— WHAT YOU WILL DO —
A – Rewrite the passage on Alaskan loess, starting at "For nearly 50" and ending at "are called muck.", with "Fairbanks district" changed to "Fairbanks region".
B – Extend the passage on Alaskan loess, picking up right after its last sentence.
-- Start of PASSAGE PROVIDED --
Loess probably is the most widely distributed sediment of Quaternary age in Alaska. It forms a blanket, ranging in thickness from a few millimetres to more than 60 m, that covers almost all areas that lie below altitudes of 300-450 m.

Thick deposits of loess are most widely distributed in central and western Alaska. Most of the loess was deposited during Illinoian and Wisconsinan time, but wind-blown silt is still being deposited in many areas.

The loess is of great economic importance because it forms the soils of the principal agricultural areas in Alaska.

The wind-blown silt of Alaska was first described by Spurr, who applied the name “Yukon silts” to deposits in the valleys of the Yukon River and its tributaries.

For nearly 50 years, the origin of these silts was a matter of controversy; various workers argued for a fluvial origin, a lacustrine origin, a marine and estuarine origin, or a residual origin. Although Tuck and Eardley correctly recognized that most of the silt was of wind-blown origin and Capps referred to eolian origin, Taber argued that the silt, including the reworked valley-bottom silt rich in organic material, was entirely the product of prolonged disintegration of local bedrock by frost riving.

The writer, however, showed that the thick silt deposits of the Fairbanks district are of eolian origin, and Trainer and Hopkins confirmed the eolian origin of surficial silt blankets in the Matanuska Valley and central Seward Peninsula.

The thick deposits of valley bottom loess are called muck.

The loess of Alaska was blown from the vegetation-free flood plains of braided glacial rivers; consequently, loess is thickest near streams draining glaciated areas.
-- End of PASSAGE PROVIDED --
-- Start of GIVEN DATA --
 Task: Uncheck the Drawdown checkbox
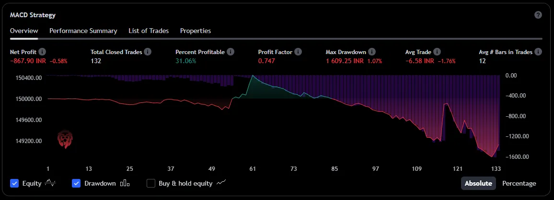(x=76, y=183)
-- End of GIVEN DATA --
— RESULTS IN ORDER —
A –
For nearly 50 years, the origin of these silts was a matter of controversy; various workers argued for a fluvial origin, a lacustrine origin, a marine and estuarine origin, or a residual origin. Although Tuck and Eardley correctly recognized that most of the silt was of wind-blown origin and Capps referred to eolian origin, Taber argued that the silt, including the reworked valley-bottom silt rich in organic material, was entirely the product of prolonged disintegration of local bedrock by frost riving.

The writer, however, showed that the thick silt deposits of the Fairbanks region are of eolian origin, and Trainer and Hopkins confirmed the eolian origin of surficial silt blankets in the Matanuska Valley and central Seward Peninsula.

The thick deposits of valley bottom loess are called muck.

B –
At the present time, loess is being deposited most rapidly near the modern outwash streams.

Loess has been deposited on ridges as high as 760 m above sea level, but most seems to have been deposited at altitudes of less than 450 m.

A large part of the loess falling on summits and slopes of hills has been washed into valley bottoms to form thick deposits of bedded to massive silt that is rich in organic debris.

These deposits locally are called muck.

The bedded character of the valley-bottom silt has been used as evidence to support hypotheses for the marine, lacustrine, and residual origin of loess.

The loess in Alaska is similar in texture and color to loess elsewhere in the world.

Typically, 80-90 percent of the particles are between 0.5 and 0.005 mm in size.

Particle size increases with decreasing distance from the river flood plains that constitute the source areas.

Colors range from chocolate brown through tan to olive gray and neutral gray.

Mineral and chemical composition reflect differences in bedrock composition of the
glaciated valleys from which the particles were ultimately derived.

Loess typically contains minerals that are not present in the bedrock of areas where it was
deposited by the wind.

The thickest loess known in Alaska is north of the Tanana River near Fairbanks, where a blanket 61 m thick covers the top of Gold Hill.

Greater thicknesses of silty sediments (as much as 95 m) occur in the bottoms and lower slopes of small valleys in the Fairbanks area, but these represent deposits reworked from adjoining slopes.

Deposits 3-12 m thick occur along the entire north side of the Tanana valley and on both sides and in the middle of the lower Yukon River valley.

Loess is thick adjacent to the Yukon Flats and the upper Kuskokwim valley.

Many metres of wind-blown silt exist along the central Copper and lower Chitina valleys and near Palmer.

Loess more than 1.5 m thick covers about three-quarters of the area of Seward Peninsula.

The major river valleys on the Arctic Slope are flanked by loess that is generally many metres thick, but the loess blanket thins considerably immediately away from the rivers.

Quaternary Geology of Alaska – T L Pewe – 1975
U.S. Geological Survey Professional Paper 835

http://pubs.er.usgs.gov/usgspubs/pp/pp835

And below the muck are gravels containing gold.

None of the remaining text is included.